■ Try it: Work through the listing below and give again exactly the lines from the one with "The image size" to the one with "Image resolution: width=1475", both ends included. All other lines and all pictures stay out.

■ The data:
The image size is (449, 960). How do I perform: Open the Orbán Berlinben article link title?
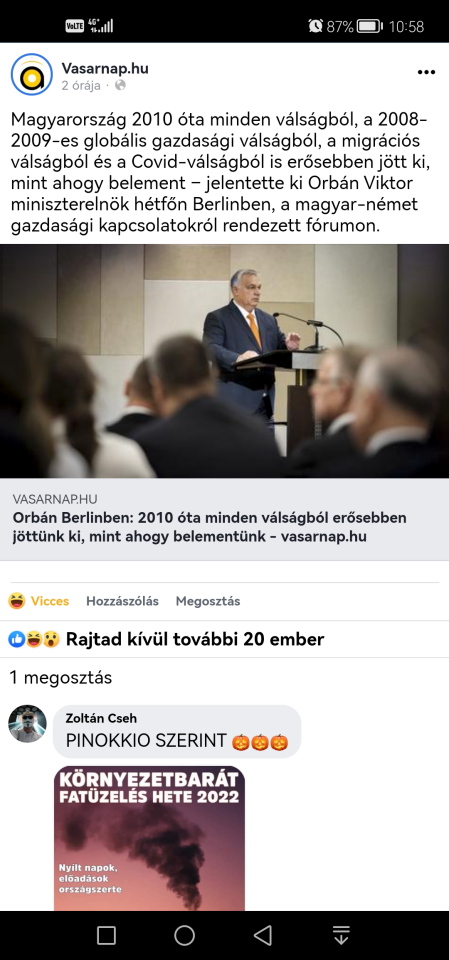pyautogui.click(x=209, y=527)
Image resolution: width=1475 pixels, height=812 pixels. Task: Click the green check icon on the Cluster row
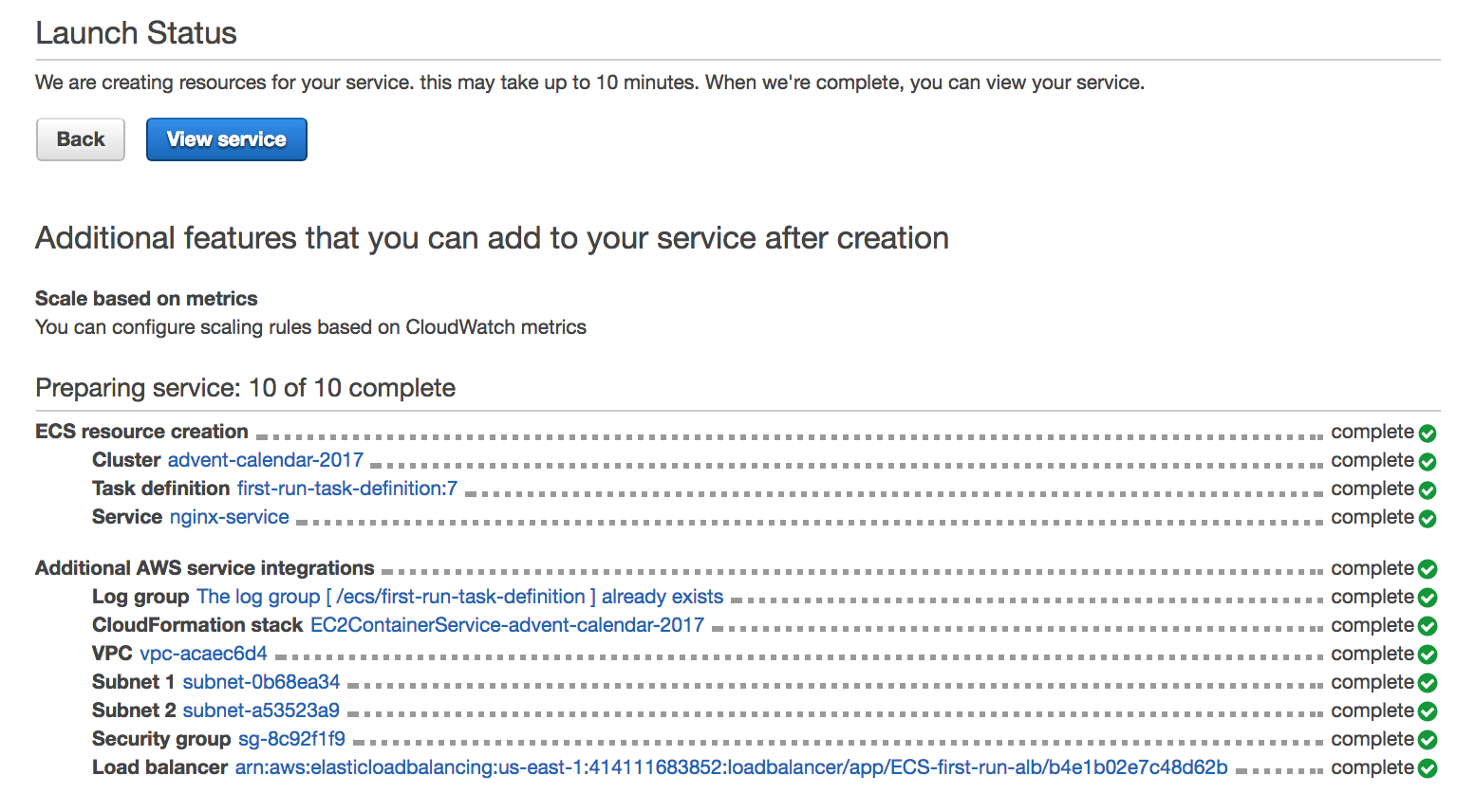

---

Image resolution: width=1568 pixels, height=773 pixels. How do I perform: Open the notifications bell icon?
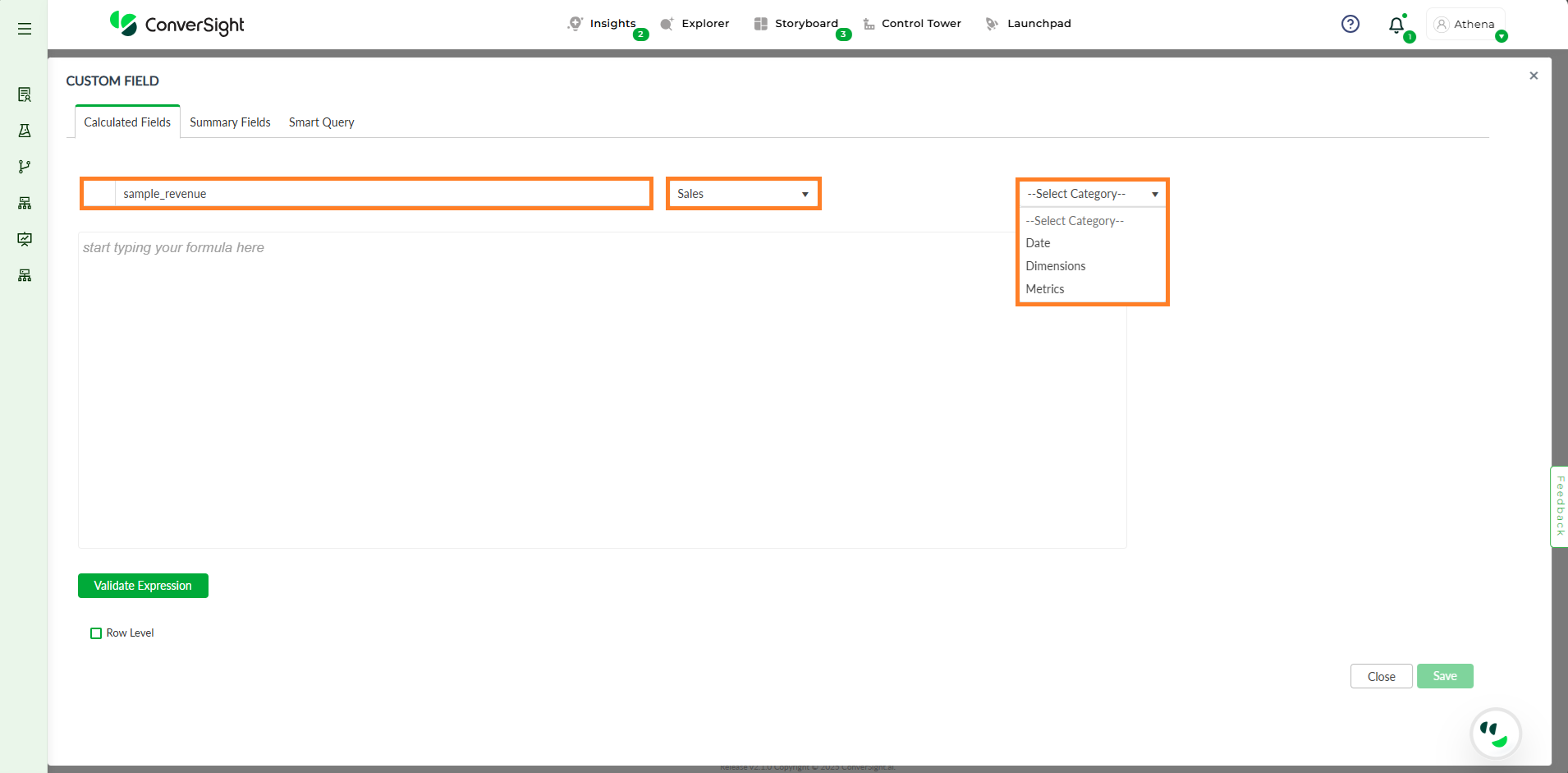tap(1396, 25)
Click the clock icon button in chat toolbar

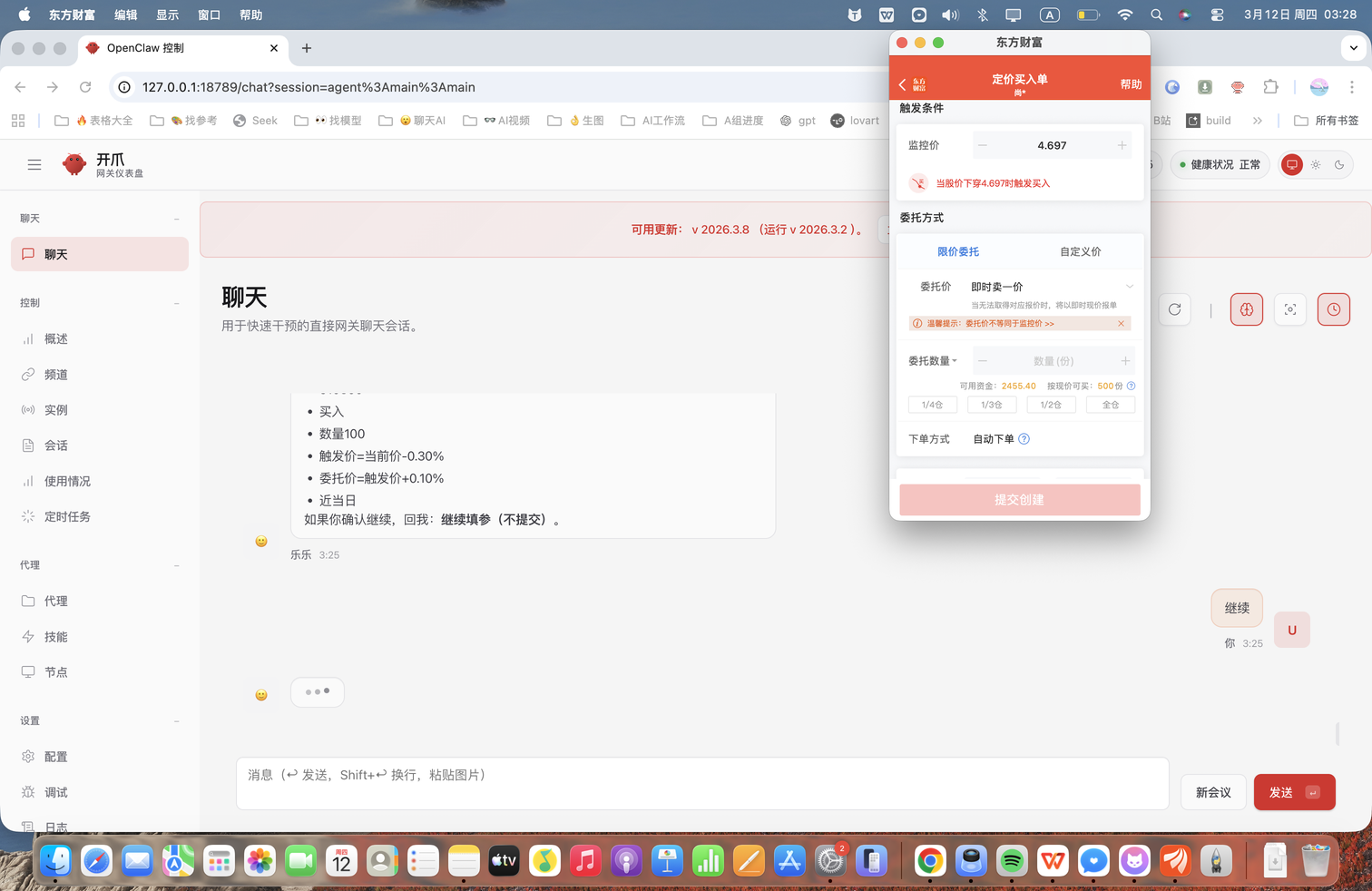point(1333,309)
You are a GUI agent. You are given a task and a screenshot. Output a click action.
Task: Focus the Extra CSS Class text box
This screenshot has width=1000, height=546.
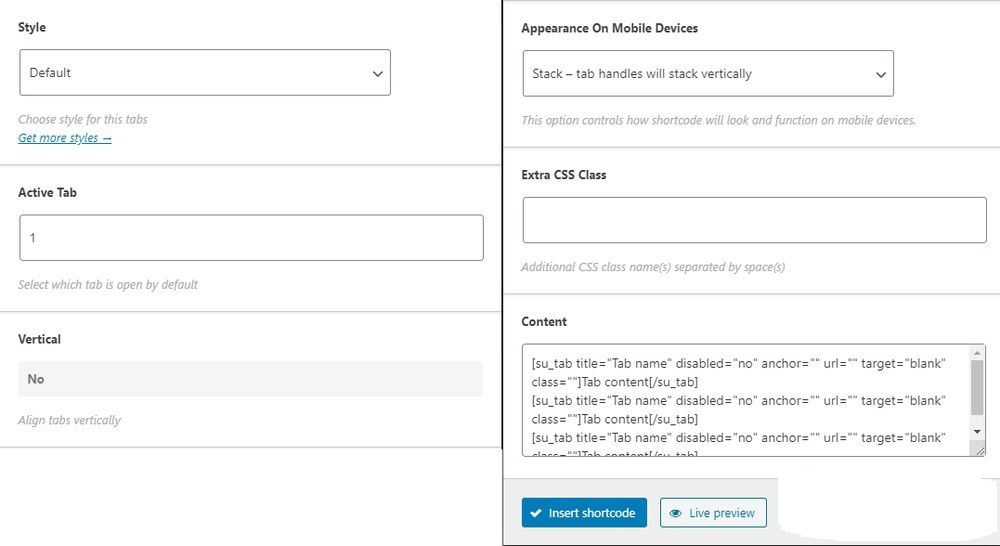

■ Exercise answer:
The image size is (449, 960). How do I perform: Open the Orbán Berlinben article link title?
pyautogui.click(x=209, y=527)
Image resolution: width=1475 pixels, height=812 pixels. Task: Click the green check icon on the Cluster row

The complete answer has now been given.